People who survive Hodgkin’s lymphoma in adolescence or young adulthood remain at very high risk for cardiovascular disease for at least 40 years – the longest period for which they have been followed, according to the results of a retrospective cohort study of more than 2,500 patients.
Until now, follow-up studies of such patients “rarely exceeded 20-25 years,” before most survivors reached the age at which cardiovascular disease (CVD) becomes commonplace in the general population. To compare CVD rates between survivors and the general population at later ages, investigators examined the medical records of 2,524 individuals who survived 5 years or more after being treated for Hodgkin’s lymphoma as adolescents or young adults at five Dutch medical centers between 1965 and 1995.
A total of 81% of the cohort had received mediastinal radiotherapy and 31% had received anthracycline-containing chemotherapy. After 5-47 years of follow-up, 797 of these patients experienced 1,713 cardiovascular events. The most frequently occurring events included 401 coronary heart disease events (such as myocardial infarction and angina pectoris), 374 valvular heart disease events, and 140 heart failure events (such as cardiomyopathy and congestive heart failure), Frederika A. van Nimwegen of the department of epidemiology, the Netherlands Cancer Institute, Amsterdam, and her colleagues wrote in JAMA Internal Medicine on April 27 (doi:10.1001/jamainternmed.2015.1180).

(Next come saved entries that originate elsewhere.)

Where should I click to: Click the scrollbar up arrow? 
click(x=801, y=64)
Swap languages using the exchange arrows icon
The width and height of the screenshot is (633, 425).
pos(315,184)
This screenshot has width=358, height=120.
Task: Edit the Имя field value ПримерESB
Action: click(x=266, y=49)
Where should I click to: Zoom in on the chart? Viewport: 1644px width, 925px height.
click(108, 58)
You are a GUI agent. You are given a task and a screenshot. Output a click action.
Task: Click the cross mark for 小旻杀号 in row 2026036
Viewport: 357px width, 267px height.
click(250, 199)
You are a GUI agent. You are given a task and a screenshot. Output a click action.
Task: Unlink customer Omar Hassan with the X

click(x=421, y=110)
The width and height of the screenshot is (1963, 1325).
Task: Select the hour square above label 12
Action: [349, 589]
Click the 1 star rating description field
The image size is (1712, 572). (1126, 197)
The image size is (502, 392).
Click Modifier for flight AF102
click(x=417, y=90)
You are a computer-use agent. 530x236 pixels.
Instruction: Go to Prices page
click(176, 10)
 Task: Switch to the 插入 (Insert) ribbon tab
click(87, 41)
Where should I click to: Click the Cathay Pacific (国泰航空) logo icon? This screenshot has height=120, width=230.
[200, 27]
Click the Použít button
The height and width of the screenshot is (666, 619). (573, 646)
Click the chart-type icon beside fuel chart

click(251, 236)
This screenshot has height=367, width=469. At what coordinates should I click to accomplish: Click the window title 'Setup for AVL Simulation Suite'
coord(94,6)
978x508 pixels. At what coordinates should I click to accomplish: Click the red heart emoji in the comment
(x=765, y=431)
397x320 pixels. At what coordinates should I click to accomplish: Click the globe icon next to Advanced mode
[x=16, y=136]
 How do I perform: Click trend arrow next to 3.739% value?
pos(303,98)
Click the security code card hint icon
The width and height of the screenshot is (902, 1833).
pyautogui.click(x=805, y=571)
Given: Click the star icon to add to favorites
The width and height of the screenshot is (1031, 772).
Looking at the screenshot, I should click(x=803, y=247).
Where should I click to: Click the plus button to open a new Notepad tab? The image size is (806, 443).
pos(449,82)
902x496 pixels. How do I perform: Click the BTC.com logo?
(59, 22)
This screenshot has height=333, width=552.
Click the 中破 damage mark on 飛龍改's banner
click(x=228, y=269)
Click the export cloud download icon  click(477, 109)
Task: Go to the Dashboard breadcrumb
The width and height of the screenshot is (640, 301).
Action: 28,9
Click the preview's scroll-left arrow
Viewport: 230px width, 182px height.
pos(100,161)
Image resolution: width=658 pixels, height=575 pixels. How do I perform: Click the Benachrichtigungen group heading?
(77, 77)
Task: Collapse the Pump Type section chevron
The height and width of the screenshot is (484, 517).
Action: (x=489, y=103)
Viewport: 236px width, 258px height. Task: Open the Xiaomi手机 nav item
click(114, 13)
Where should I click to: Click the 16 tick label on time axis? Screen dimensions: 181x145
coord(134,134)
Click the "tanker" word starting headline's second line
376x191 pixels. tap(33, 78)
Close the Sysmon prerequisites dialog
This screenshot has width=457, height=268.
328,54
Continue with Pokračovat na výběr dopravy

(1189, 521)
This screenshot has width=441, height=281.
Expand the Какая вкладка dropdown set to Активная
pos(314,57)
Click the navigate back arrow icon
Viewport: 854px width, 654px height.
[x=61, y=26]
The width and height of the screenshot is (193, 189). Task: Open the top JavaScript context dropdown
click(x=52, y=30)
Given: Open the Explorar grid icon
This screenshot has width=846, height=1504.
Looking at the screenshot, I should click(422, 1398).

Compared with the general population, Hodgkin’s survivors had a 3.2-fold higher standardized incidence ratio (SIR) of developing coronary heart disease and a 6.8-fold higher SIR of developing heart failure, corresponding to 70 excess cases of coronary heart disease and 58 excess cases of heart failure per 10,000 person-years.
These risks were significantly higher for survivors than for the general population at all ages, but patients who had been diagnosed and treated before the age of 25 years were at particularly elevated risk: they carried a 4.6- to 7.5-fold higher risk of coronary heart disease and a 10.9- to 40.5-fold higher risk of heart failure. At 40 years after Hodgkin’s diagnosis and treatment, the cumulative incidence of any type of CVD was 50%, the investigators wrote. Both survivors of Hodgkin’s lymphoma and their physicians should be aware that these patients remain at substantially increased cardiovascular risk throughout their lives, Ms. Van Nimwegen and her colleagues wrote.
This study was supported by the Dutch Cancer Society. Ms. van Nimwegen and her colleagues reported having no financial disclosures.